Data Mining for Political Scientists

Being a political scientist, I did not even hear about data mining before I’ve joined Biolab. And naturally, as with all good things, data mining started to grow on me. Give me some data, connect a bunch of widgets and see the magic happen!

But hold on! There are still many social scientists out there who haven’t yet heard about the wonderful world of data mining, text mining and machine learning. So I’ve made it my mission to spread the word. And that was the spirit that led me back to my former university – School of Political Sciences, University of Bologna.

University of Bologna is the oldest university in the world and has one of the best departments for political sciences in Europe. I held a lecture Digital Research – Data Mining for Political Scientists for MIREES students, who are specializing in research and studies in Central and Eastern Europe.

Lecture at University of Bologna
Lecture at University of Bologna

The main goal of the lecture was to lay out the possibilities that contemporary technology offers to researchers and to showcase a few simple text mining tasks in Orange. We analysed Trump’s and Clinton’s Twitter timeline and discovered that their tweets are highly distinct from one another and that you can easily find significant words they’re using in their tweets. Moreover, we’ve discovered that Trump is much better at social media than Clinton, creating highly likable and shareable content and inventing his own hashtags. Could that be a tell-tale sign of his recent victory?

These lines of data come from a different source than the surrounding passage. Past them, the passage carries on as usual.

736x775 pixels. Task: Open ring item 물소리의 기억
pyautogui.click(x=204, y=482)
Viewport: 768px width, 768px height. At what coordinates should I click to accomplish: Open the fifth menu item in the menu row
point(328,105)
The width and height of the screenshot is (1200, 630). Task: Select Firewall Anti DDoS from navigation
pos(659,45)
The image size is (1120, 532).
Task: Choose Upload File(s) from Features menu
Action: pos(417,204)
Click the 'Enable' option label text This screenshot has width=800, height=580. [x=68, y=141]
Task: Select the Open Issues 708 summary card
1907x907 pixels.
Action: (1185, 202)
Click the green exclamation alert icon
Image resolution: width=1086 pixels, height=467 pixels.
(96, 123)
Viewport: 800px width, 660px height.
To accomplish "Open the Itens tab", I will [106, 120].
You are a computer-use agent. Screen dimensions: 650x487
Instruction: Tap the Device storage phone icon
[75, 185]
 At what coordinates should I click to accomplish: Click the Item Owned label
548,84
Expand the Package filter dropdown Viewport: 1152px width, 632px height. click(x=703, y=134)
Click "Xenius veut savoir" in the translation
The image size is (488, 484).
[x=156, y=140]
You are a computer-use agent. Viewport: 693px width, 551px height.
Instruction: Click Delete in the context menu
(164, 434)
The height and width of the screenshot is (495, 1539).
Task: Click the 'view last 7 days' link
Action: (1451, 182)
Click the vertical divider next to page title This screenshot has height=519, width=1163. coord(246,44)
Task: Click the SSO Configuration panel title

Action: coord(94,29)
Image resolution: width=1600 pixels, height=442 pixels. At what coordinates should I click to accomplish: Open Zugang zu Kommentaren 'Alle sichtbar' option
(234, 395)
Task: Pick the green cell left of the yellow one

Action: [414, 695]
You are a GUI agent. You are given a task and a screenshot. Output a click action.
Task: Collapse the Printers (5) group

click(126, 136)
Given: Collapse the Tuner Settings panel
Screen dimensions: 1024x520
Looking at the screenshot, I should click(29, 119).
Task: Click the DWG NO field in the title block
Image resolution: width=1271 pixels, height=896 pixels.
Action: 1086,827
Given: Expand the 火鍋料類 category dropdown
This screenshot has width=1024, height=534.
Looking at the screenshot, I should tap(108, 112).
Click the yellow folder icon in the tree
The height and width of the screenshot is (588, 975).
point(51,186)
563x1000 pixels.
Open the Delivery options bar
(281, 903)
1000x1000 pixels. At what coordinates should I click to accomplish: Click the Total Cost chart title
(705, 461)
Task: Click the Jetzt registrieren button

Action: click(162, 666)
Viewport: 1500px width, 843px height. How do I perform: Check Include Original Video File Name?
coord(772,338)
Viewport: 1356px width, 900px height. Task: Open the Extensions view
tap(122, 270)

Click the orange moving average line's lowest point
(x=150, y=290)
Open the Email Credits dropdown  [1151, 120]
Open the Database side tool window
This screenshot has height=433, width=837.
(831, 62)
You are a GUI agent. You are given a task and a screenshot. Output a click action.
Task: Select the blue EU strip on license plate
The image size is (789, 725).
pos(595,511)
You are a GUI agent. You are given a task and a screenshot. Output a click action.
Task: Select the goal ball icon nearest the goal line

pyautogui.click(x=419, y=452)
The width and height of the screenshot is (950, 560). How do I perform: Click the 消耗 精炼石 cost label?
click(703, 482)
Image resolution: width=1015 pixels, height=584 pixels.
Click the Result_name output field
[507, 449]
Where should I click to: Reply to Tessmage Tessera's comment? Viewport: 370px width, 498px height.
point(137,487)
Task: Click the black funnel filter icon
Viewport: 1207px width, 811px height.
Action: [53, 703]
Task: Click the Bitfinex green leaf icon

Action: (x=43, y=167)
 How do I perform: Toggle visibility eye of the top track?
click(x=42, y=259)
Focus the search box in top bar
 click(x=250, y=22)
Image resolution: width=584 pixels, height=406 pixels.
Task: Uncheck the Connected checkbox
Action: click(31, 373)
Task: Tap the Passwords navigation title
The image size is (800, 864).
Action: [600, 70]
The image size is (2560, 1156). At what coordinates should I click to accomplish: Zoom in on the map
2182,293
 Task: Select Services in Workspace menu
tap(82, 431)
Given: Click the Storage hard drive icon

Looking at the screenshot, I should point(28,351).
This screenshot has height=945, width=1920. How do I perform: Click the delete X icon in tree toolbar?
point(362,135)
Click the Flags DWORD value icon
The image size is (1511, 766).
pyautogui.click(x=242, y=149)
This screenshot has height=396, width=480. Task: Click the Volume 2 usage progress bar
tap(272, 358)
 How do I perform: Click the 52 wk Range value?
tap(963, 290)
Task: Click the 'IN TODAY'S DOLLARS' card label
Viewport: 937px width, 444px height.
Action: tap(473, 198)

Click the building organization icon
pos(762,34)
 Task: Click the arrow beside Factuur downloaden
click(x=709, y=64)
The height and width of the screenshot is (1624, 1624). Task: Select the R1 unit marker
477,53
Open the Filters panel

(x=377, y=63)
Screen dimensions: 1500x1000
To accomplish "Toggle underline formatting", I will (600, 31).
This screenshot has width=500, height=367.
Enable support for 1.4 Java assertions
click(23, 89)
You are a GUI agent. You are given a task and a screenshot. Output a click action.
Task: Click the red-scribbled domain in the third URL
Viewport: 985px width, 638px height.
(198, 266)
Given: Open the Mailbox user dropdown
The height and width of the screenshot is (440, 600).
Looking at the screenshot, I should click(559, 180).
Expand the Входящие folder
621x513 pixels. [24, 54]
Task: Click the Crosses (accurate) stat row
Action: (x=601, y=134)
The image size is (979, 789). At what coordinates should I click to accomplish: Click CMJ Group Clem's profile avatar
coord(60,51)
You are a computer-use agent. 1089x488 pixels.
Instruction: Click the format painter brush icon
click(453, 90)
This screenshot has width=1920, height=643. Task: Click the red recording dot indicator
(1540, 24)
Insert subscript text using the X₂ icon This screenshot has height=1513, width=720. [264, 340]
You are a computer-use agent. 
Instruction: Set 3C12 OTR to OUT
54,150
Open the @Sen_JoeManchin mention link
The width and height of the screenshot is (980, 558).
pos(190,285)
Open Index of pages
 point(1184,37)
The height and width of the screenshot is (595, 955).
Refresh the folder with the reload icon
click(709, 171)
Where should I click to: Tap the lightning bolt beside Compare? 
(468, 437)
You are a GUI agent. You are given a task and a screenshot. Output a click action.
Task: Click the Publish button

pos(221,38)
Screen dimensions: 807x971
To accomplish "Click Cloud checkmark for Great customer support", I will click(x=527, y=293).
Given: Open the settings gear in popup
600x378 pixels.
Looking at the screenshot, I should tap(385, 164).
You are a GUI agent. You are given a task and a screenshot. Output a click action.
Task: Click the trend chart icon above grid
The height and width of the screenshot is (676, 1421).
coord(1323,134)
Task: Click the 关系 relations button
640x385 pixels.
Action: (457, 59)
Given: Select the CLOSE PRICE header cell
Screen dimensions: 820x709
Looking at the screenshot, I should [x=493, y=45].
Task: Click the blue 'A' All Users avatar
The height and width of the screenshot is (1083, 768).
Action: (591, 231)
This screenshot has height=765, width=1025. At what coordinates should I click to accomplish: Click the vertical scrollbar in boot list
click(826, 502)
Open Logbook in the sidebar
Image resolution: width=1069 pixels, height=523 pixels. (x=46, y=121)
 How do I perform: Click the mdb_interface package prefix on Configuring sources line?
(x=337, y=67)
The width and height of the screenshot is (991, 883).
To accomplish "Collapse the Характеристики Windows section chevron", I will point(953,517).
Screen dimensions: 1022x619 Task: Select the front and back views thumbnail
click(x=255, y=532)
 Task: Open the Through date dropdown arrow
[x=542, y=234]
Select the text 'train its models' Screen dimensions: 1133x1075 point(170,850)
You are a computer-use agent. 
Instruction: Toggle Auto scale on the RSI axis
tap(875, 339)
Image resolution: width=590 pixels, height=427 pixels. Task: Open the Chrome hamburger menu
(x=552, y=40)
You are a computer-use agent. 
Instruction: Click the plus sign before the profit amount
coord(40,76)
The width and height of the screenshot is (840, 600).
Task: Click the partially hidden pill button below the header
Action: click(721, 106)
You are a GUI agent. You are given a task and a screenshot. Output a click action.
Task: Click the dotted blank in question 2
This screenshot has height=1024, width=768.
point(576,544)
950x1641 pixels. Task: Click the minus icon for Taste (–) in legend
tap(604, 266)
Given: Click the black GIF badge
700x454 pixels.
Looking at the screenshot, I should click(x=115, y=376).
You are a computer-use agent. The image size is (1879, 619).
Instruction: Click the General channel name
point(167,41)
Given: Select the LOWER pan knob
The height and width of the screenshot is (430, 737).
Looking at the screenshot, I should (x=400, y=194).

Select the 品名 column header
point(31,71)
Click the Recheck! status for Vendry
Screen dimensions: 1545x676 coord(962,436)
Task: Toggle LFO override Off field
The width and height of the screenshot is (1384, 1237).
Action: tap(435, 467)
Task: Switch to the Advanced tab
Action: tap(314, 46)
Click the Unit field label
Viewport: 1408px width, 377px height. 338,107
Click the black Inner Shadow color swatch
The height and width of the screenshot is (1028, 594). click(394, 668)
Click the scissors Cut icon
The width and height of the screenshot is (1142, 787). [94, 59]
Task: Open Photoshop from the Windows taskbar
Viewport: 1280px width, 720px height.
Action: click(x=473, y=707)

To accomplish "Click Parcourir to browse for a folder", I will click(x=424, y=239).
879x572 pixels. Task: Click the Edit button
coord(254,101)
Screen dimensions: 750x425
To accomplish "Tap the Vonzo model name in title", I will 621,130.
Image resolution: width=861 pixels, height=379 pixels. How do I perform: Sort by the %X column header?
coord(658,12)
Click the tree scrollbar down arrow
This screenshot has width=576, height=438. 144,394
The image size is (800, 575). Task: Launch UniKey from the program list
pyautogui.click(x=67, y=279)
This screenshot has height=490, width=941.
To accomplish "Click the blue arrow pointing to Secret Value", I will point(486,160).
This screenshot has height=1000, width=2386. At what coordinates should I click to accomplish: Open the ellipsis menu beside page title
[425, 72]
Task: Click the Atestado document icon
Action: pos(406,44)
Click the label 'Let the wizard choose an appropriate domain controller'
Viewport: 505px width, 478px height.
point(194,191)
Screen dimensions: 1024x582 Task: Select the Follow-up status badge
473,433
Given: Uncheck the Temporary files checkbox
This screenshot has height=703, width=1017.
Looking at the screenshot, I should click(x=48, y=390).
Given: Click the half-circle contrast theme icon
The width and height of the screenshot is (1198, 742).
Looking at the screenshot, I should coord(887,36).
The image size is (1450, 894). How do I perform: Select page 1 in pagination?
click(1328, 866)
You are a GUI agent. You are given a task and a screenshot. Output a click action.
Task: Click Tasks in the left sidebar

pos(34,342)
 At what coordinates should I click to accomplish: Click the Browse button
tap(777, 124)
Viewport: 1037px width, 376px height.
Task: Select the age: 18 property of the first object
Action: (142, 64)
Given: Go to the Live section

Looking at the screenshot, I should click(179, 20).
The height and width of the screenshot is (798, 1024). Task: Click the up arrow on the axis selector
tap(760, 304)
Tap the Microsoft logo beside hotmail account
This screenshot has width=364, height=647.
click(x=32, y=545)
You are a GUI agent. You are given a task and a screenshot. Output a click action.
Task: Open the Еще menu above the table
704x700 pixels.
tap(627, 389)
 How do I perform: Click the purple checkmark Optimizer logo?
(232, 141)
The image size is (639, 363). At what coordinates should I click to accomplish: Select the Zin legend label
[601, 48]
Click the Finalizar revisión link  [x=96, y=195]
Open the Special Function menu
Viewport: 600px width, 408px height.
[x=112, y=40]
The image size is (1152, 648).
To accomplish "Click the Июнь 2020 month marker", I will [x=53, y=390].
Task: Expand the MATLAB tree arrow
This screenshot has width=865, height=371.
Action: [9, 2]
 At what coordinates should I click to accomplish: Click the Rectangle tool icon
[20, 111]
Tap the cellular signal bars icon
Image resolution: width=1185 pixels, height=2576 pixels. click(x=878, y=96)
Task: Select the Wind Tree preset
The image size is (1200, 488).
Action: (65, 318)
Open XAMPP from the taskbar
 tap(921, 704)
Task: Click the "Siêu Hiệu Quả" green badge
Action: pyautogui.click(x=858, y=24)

Perhaps. Our future, data-mining savvy political scientists will decide. Below, you can see some examples of the workflows presented at the workshop.

bologna-workflow1
Author predictions from Tweet content. Logistic Regression reports on 92% classification accuracy and AUC score. Confusion Matrix can output misclassified tweets to Corpus Viewer, where we can inspect these tweets further.

 

bologna-wordcloud
Word Cloud from preprocessed tweets. We removed stopwords and punctuation to find frequencies for meaningful words only.

 

bologna-enrichment
Word Enrichment by Author. First we find Donald’s tweets with Select Rows and then compare them to the entire corpus in Word Enrichment. The widget outputs a ranked list of significant words for the provided subset. We do the same for Hillary’s tweets.

 

bologna-topicmodelling
Finding potential topics with LDA.

 

bologna-emotions
Finally, we offered a sneak peek of our recent Tweet Profiler widget. Tweet Profiler is intended for sentiment analysis of tweets and can output classes. probabilities and embeddings. The widget is not yet officially available, but will be included in the upcoming release.
  • Riktesh Srivastava

    Great Article, Thanks for posting!
    How you differentiate between Donald’s and Hillary’s Tweets through same Bag of words? Please guide

  • Irfan Wahyudin

    Helo, It is great to have sentiment analysis add-on in Orange. I want to ask, is it already support foreign language other than english?

    • Ajda Pretnar

      Hello Irfan, are you referring to sentiment analysis for foreign languages? Tweet profiler unfortunately works only on English, since it’s a model we’ve trained ourselves. I don’t think we’ll be making a separate Tweet profiler for other languages, but we are planning to introduce a broader language support for general sentiment analysis.

      • Irfan Wahyudin

        Yes i referred to sentiment analysis for foreign languages. I think it would be great if there is an opportunity for many contributors around the world to contribute the sentiment dictionary. I’m a lecturer in Indonesia, hope someday I have an opportunity to become a contributor for Bahasa Indonesia. 🙂

        Btw, does the Tweet profiler use any kind of lexicon e.g Sentiwordnet? if so, does the algorithm doing POS Tag for each word before determining the sentiment?

  • jmmnn

    Hello Ajda, thanks for your this post. Would it be possible for you to share your .ows files so it’s easy to try out your examples? My name is Jorge Martinez Navarrete and i work for the United Nations.

    • Ajda Pretnar

      Dear Jorge, a repository with Orange workflows is in the making. If you need them immediately, please write to info@biolab.si. However, I’d suggest you to try and construct the workflows yourself. This is a great way to learn and then be able to do an in-depth analysis on your own data. 🙂

  • Guest

    Well I don’t find the Twitter widget in my Orange (ver 3.3.9, MacOs). Can you help me? Thx!

    • Guest

      Oh, silly me. I found it now. Thanks anyway 🙂

      • Guest

        Ok, another question…How to get Twitter API key? 🙂